* _Work order_
Copy the entries below in full, keeping them exactly as they are.

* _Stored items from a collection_
+++

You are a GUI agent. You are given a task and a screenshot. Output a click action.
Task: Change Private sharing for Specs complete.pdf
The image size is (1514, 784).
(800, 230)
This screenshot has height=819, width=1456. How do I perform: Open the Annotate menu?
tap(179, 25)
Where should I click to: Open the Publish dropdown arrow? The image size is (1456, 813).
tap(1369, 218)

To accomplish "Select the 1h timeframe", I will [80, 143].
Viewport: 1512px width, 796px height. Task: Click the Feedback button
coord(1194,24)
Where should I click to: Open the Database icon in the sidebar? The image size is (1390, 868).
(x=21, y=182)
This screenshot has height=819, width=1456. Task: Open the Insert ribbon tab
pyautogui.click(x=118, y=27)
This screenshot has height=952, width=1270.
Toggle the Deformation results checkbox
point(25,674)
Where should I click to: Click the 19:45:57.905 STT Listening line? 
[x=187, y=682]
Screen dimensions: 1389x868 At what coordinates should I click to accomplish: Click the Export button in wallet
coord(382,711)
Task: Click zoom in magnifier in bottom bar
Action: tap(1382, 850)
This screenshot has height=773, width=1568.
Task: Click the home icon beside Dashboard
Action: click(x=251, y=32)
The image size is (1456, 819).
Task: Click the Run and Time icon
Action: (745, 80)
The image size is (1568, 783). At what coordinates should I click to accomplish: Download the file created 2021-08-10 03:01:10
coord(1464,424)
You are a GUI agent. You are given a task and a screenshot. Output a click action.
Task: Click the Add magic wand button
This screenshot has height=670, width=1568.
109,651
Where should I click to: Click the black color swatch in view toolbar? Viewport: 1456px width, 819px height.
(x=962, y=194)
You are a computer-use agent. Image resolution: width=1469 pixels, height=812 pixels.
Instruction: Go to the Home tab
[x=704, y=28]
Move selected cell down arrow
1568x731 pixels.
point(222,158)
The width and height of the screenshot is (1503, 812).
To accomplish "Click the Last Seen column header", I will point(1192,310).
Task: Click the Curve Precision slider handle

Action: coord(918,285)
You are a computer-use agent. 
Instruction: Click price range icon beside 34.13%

+++

* _Answer to this task_
You are a GUI agent. You are given a task and a screenshot. Output a click action.
Task: Change Private sharing for Specs complete.pdf
The image size is (1514, 784).
(800, 230)
This screenshot has height=819, width=1456. How do I perform: Open the Annotate menu?
tap(179, 25)
Where should I click to: Open the Publish dropdown arrow? The image size is (1456, 813).
tap(1369, 218)

To accomplish "Select the 1h timeframe", I will [80, 143].
Viewport: 1512px width, 796px height. Task: Click the Feedback button
coord(1194,24)
Where should I click to: Open the Database icon in the sidebar? The image size is (1390, 868).
(x=21, y=182)
This screenshot has height=819, width=1456. Task: Open the Insert ribbon tab
pyautogui.click(x=118, y=27)
This screenshot has height=952, width=1270.
Toggle the Deformation results checkbox
point(25,674)
Where should I click to: Click the 19:45:57.905 STT Listening line? 
[x=187, y=682]
Screen dimensions: 1389x868 At what coordinates should I click to accomplish: Click the Export button in wallet
coord(382,711)
Task: Click zoom in magnifier in bottom bar
Action: tap(1382, 850)
This screenshot has height=773, width=1568.
Task: Click the home icon beside Dashboard
Action: click(x=251, y=32)
The image size is (1456, 819).
Task: Click the Run and Time icon
Action: (745, 80)
The image size is (1568, 783). At what coordinates should I click to accomplish: Download the file created 2021-08-10 03:01:10
coord(1464,424)
You are a GUI agent. You are given a task and a screenshot. Output a click action.
Task: Click the Add magic wand button
This screenshot has height=670, width=1568.
109,651
Where should I click to: Click the black color swatch in view toolbar? Viewport: 1456px width, 819px height.
(x=962, y=194)
You are a computer-use agent. Image resolution: width=1469 pixels, height=812 pixels.
Instruction: Go to the Home tab
[x=704, y=28]
Move selected cell down arrow
1568x731 pixels.
point(222,158)
The width and height of the screenshot is (1503, 812).
To accomplish "Click the Last Seen column header", I will point(1192,310).
Task: Click the Curve Precision slider handle

Action: coord(918,285)
You are a computer-use agent. 
Instruction: Click price range icon beside 34.13%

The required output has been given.